Vous faites une critique tous azimuts.
D’une part la critique de l’image, de sa fabrication, de sa construction.
D’autre part une critique de la Fondation Abbé Pierre, et à travers elle une critique de la société, de l’appel à l’aide humanitaire, du voyeurisme et du sentiment de culpabilité qu’il engendre.
Je souhaite m’en tenir à la seule critique de l’image qui pose à mes yeux le problème suivant :
A-t-on ou non le droit de mettre en scène la misère ? Peut-on dépenser du temps et de l’argent pour recréer de toutes pièces une misère, existant bien trop fréquemment au naturel, mais moins "esthétique", moins bien cadrée, moins lisible.
Poser la question c’est presque déjà y répondre.
Pour moi un artiste (ici le photographe qui compose le tableau, cadre, éclaire) a ce droit d’interprétation.
Je trouve cette ’’image’’ forte, bien construite, dérangeante (c’est un des buts recherchés)

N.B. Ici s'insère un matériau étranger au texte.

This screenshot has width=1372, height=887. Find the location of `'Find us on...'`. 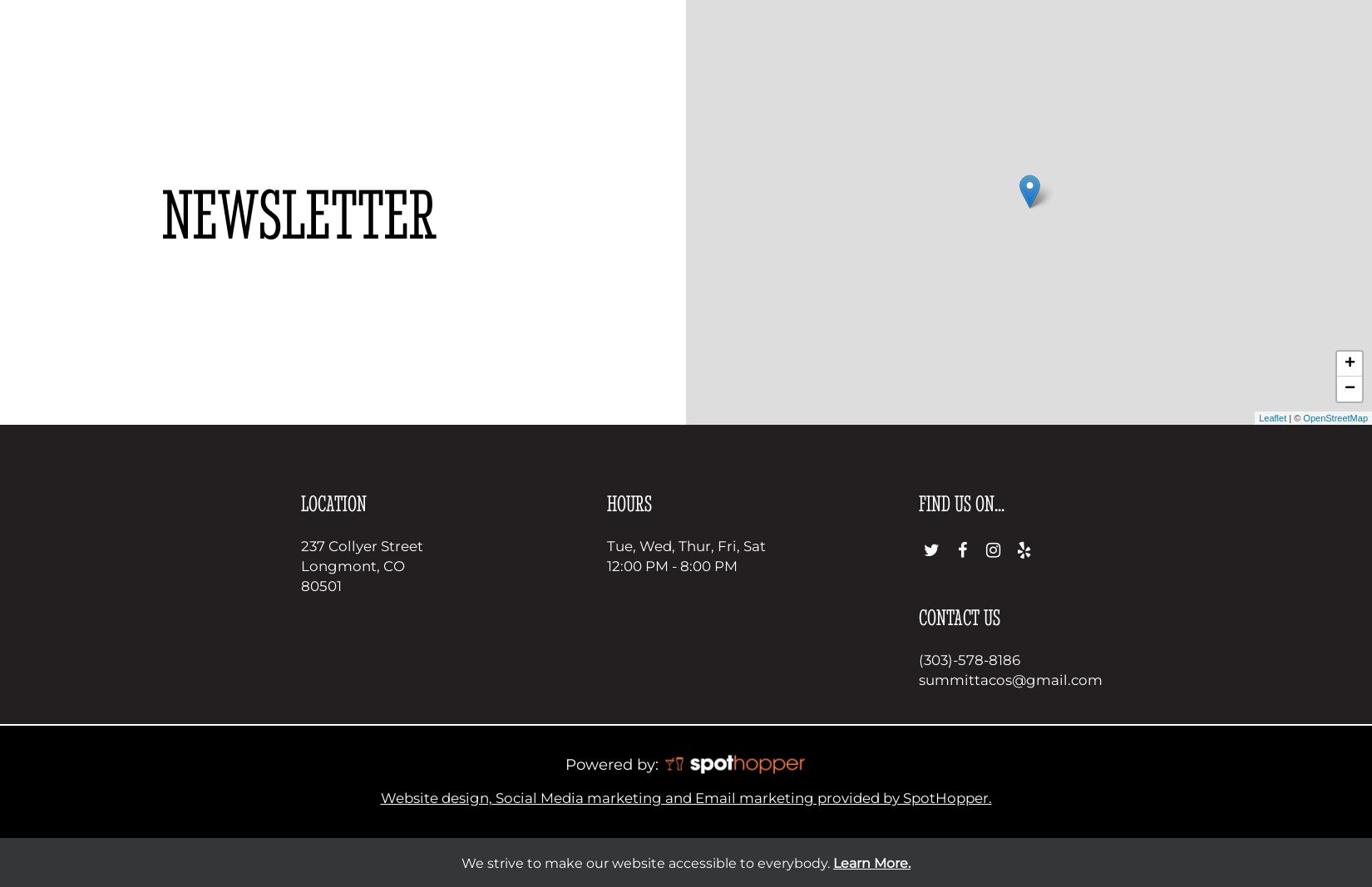

'Find us on...' is located at coordinates (918, 503).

Le seul espace vital de cette famille non encombré d’objets est occupé par le message.
L’angle de prise de vue et sa perspective obligent le spectateur à y prêter une grande attention pour pouvoir la lire et la décrypter.
Le spectateur se trouve en position dominante, il écrase presque du regard cette scène.
Cette photo ne verse d’ailleurs pas dans un misérabilisme exacerbé mais semble être un simple constat, froid et lucide. assez détaché. A chaque spectateur d’en tirer sa conclusion.
C’est une ’’belle illustration’’ du message à faire passer, et c’est peut-être ce qui est le plus dérangeant.